Dataset entries:
- - - - - - -

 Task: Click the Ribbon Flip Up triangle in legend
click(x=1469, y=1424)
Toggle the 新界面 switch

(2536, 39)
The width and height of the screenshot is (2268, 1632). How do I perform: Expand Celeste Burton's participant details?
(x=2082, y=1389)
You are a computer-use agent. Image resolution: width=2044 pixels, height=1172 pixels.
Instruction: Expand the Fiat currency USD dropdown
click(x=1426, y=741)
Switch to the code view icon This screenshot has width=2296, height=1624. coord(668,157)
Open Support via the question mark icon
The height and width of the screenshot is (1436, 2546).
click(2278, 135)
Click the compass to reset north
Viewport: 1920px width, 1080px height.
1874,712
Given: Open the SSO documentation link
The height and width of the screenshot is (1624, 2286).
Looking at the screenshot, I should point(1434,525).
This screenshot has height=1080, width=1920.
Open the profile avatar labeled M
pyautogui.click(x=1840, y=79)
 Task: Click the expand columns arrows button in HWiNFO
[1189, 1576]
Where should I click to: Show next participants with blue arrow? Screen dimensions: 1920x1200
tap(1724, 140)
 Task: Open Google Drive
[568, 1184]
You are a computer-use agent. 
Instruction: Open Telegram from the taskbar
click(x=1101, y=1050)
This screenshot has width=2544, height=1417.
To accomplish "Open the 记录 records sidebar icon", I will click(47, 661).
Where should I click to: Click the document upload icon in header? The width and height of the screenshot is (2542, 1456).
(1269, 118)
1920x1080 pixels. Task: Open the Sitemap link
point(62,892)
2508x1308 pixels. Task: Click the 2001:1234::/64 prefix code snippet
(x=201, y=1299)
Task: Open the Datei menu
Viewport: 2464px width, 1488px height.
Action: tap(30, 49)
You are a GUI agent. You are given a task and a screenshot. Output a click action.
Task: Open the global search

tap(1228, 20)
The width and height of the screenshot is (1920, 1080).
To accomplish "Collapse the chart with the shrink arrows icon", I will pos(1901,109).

- - - - - - -

Could you reproduce all of the entries exactly as they appear?

 Task: Click the Ribbon Flip Up triangle in legend
click(x=1469, y=1424)
Toggle the 新界面 switch

(2536, 39)
The width and height of the screenshot is (2268, 1632). How do I perform: Expand Celeste Burton's participant details?
(x=2082, y=1389)
You are a computer-use agent. Image resolution: width=2044 pixels, height=1172 pixels.
Instruction: Expand the Fiat currency USD dropdown
click(x=1426, y=741)
Switch to the code view icon This screenshot has width=2296, height=1624. coord(668,157)
Open Support via the question mark icon
The height and width of the screenshot is (1436, 2546).
click(2278, 135)
Click the compass to reset north
Viewport: 1920px width, 1080px height.
1874,712
Given: Open the SSO documentation link
The height and width of the screenshot is (1624, 2286).
Looking at the screenshot, I should point(1434,525).
This screenshot has height=1080, width=1920.
Open the profile avatar labeled M
pyautogui.click(x=1840, y=79)
 Task: Click the expand columns arrows button in HWiNFO
[1189, 1576]
Where should I click to: Show next participants with blue arrow? Screen dimensions: 1920x1200
tap(1724, 140)
 Task: Open Google Drive
[568, 1184]
You are a computer-use agent. 
Instruction: Open Telegram from the taskbar
click(x=1101, y=1050)
This screenshot has width=2544, height=1417.
To accomplish "Open the 记录 records sidebar icon", I will click(47, 661).
Where should I click to: Click the document upload icon in header? The width and height of the screenshot is (2542, 1456).
(1269, 118)
1920x1080 pixels. Task: Open the Sitemap link
point(62,892)
2508x1308 pixels. Task: Click the 2001:1234::/64 prefix code snippet
(x=201, y=1299)
Task: Open the Datei menu
Viewport: 2464px width, 1488px height.
Action: tap(30, 49)
You are a GUI agent. You are given a task and a screenshot. Output a click action.
Task: Open the global search

tap(1228, 20)
The width and height of the screenshot is (1920, 1080).
To accomplish "Collapse the chart with the shrink arrows icon", I will pos(1901,109).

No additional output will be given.